For this exercise, an exact copy is needed of only the lines from the one containing "Task: Select the 189.643 purple price label" through the end of the data, with pictures left out.

[Stored items]
- - -

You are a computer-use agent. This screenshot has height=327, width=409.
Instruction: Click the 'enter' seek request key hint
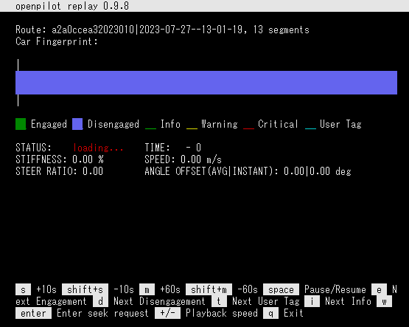pos(33,313)
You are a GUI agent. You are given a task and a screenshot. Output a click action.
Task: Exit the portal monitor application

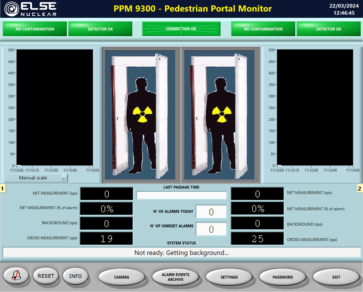(336, 277)
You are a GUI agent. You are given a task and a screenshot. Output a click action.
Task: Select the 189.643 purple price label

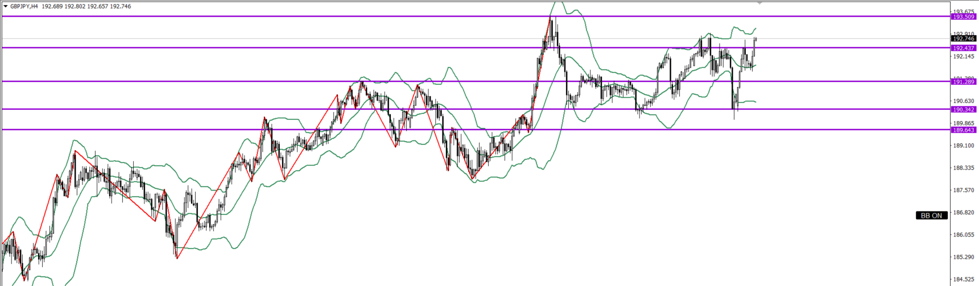coord(964,130)
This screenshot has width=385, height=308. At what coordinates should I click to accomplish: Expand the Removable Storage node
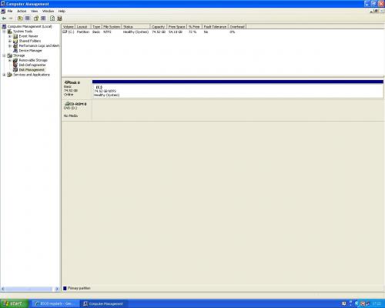10,60
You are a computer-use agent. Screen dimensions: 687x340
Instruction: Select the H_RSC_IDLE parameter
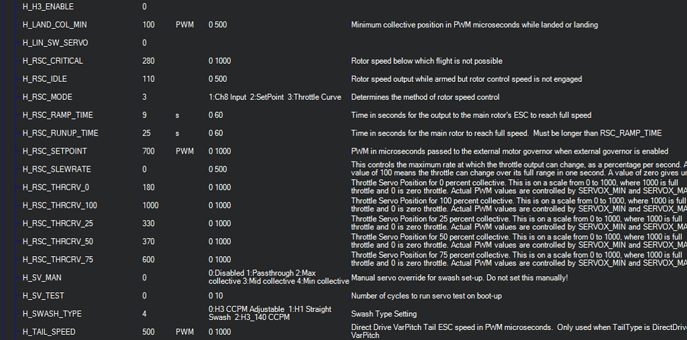pyautogui.click(x=46, y=79)
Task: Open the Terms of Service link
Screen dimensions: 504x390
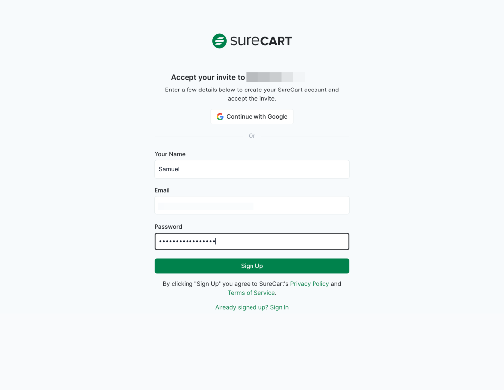Action: (251, 293)
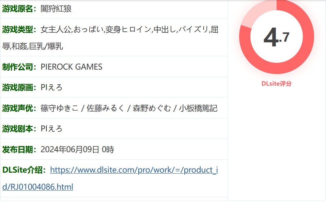This screenshot has height=202, width=326.
Task: Click the 游戏剧本 writer name PIえろ
Action: pos(51,129)
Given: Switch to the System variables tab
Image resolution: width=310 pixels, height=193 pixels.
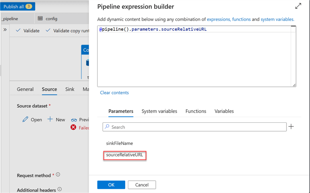Looking at the screenshot, I should 159,111.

- - -

#### [Your response]
Task: Select the 189.643 purple price label

coord(964,130)
This screenshot has width=385, height=308. At what coordinates should I click to accomplish: Expand the Removable Storage node
10,60
You are a computer-use agent. Screen dimensions: 687x340
Instruction: Select the H_RSC_IDLE parameter
pyautogui.click(x=46, y=79)
Task: Open the Terms of Service link
Screen dimensions: 504x390
Action: (251, 293)
This screenshot has height=202, width=326.
Task: Click the 游戏剧本 writer name PIえろ
Action: pos(51,129)
Given: Switch to the System variables tab
Image resolution: width=310 pixels, height=193 pixels.
Looking at the screenshot, I should 159,111.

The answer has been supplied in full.